■ Task item: Give the records again exactly. Pictures do not belong in the copy.
####
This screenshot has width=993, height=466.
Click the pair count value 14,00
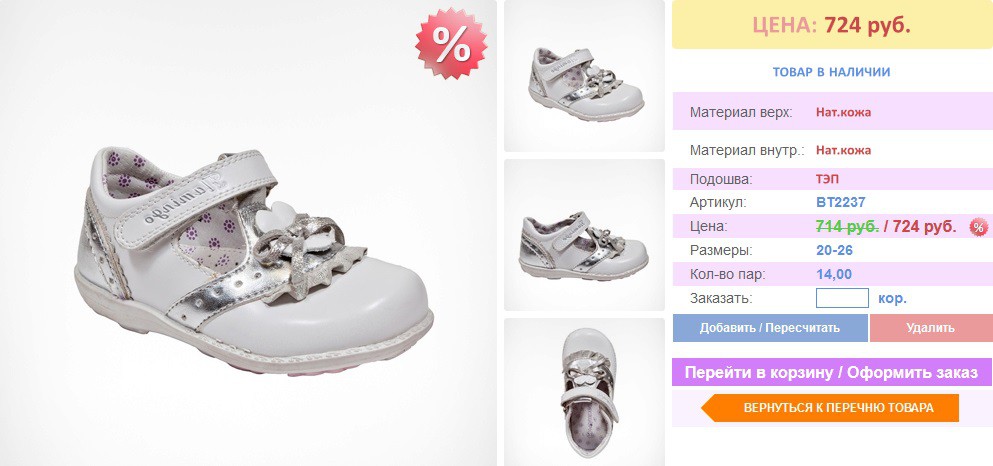[834, 274]

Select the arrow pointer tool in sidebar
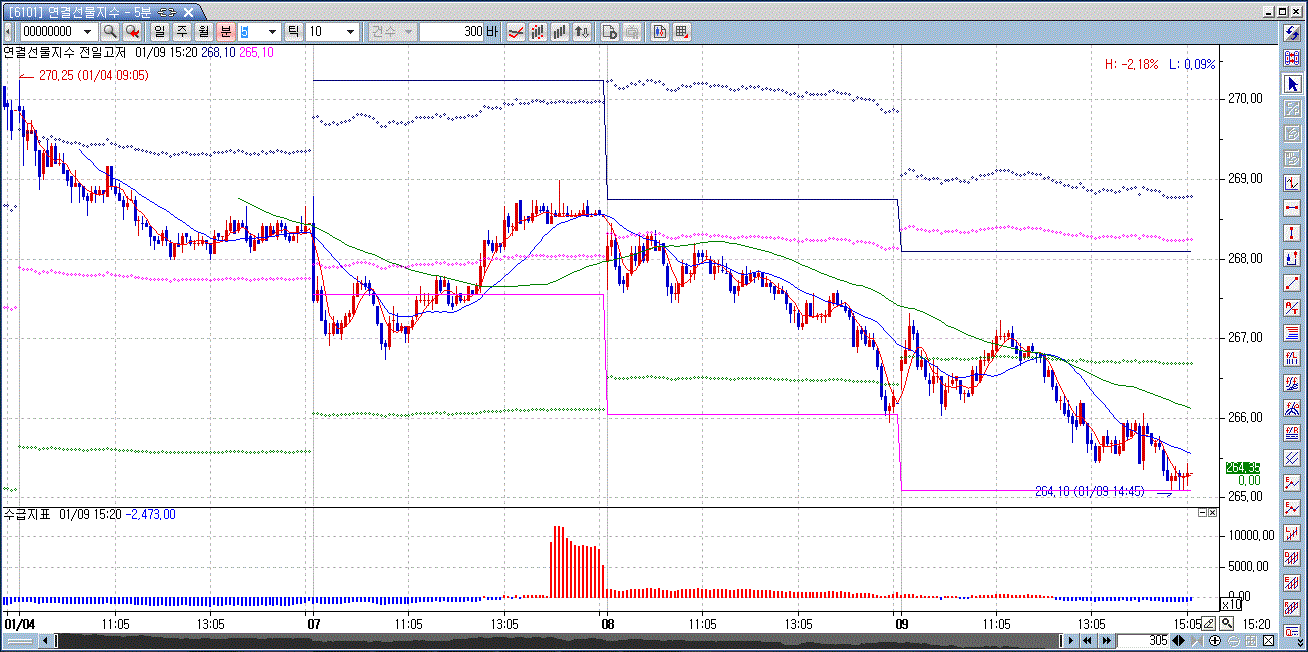(1292, 84)
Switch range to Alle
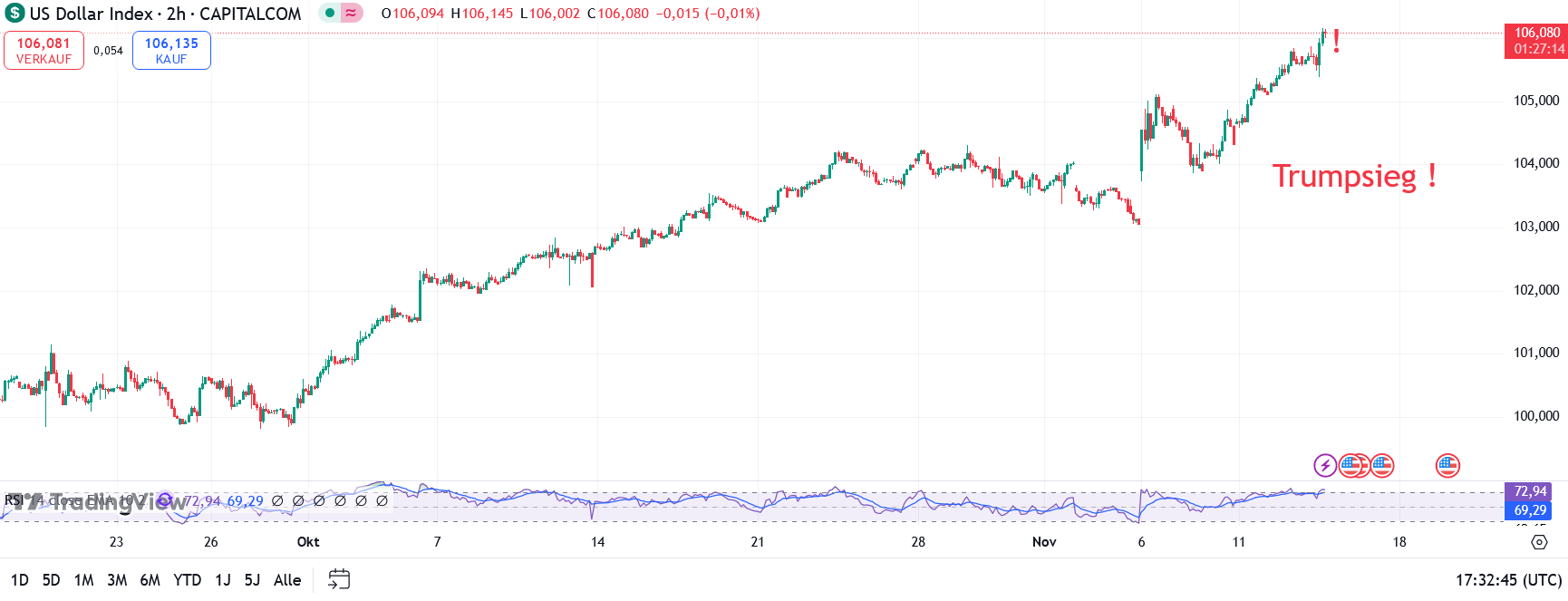The width and height of the screenshot is (1568, 601). click(x=287, y=580)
####
■ Response to the exercise:
This screenshot has width=993, height=466.
Click the pair count value 14,00
[834, 274]

Select the arrow pointer tool in sidebar
(1292, 84)
Switch range to Alle
The width and height of the screenshot is (1568, 601). click(x=287, y=580)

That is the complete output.